**DATASET EXTRACT**
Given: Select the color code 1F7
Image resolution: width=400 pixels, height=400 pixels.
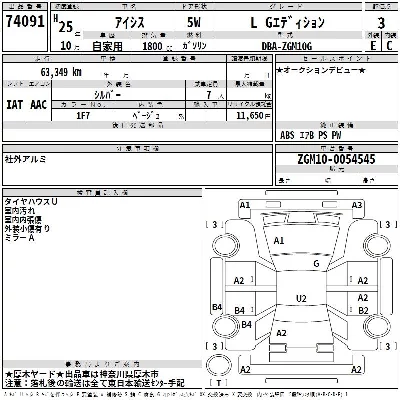Looking at the screenshot, I should (83, 116).
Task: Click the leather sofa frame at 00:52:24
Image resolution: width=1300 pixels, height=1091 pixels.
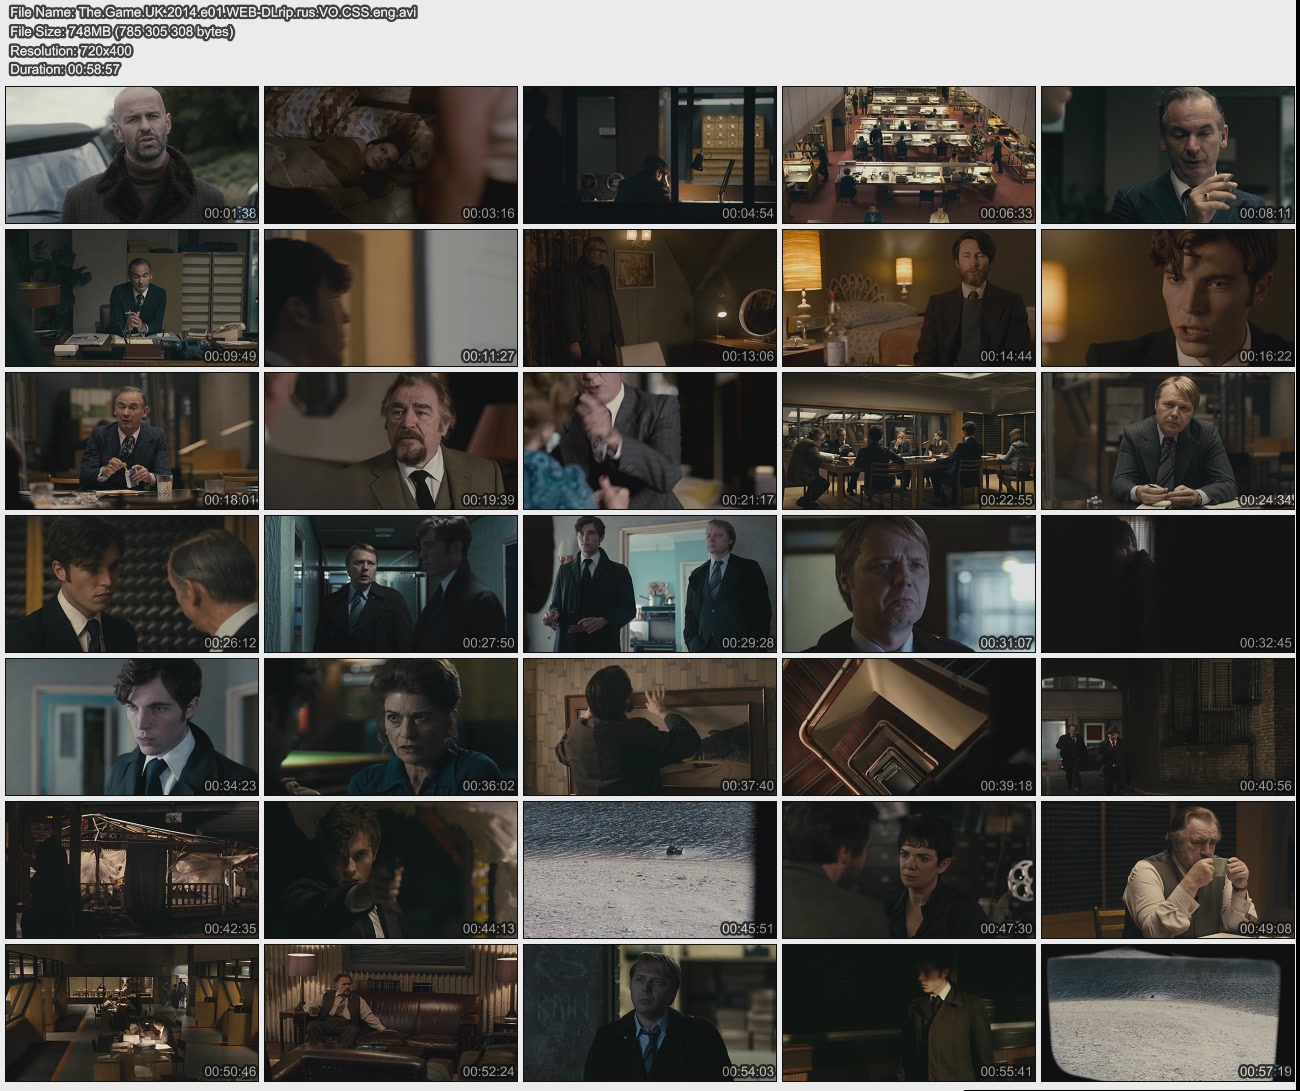Action: (x=391, y=1013)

**YOUR TASK**
The full listing above, duplicated exactly and without its pictures, is the answer.

**TASK SOLUTION**
Given: Select the color code 1F7
Image resolution: width=400 pixels, height=400 pixels.
Looking at the screenshot, I should (83, 116).
Task: Click the leather sofa frame at 00:52:24
Image resolution: width=1300 pixels, height=1091 pixels.
Action: (x=391, y=1013)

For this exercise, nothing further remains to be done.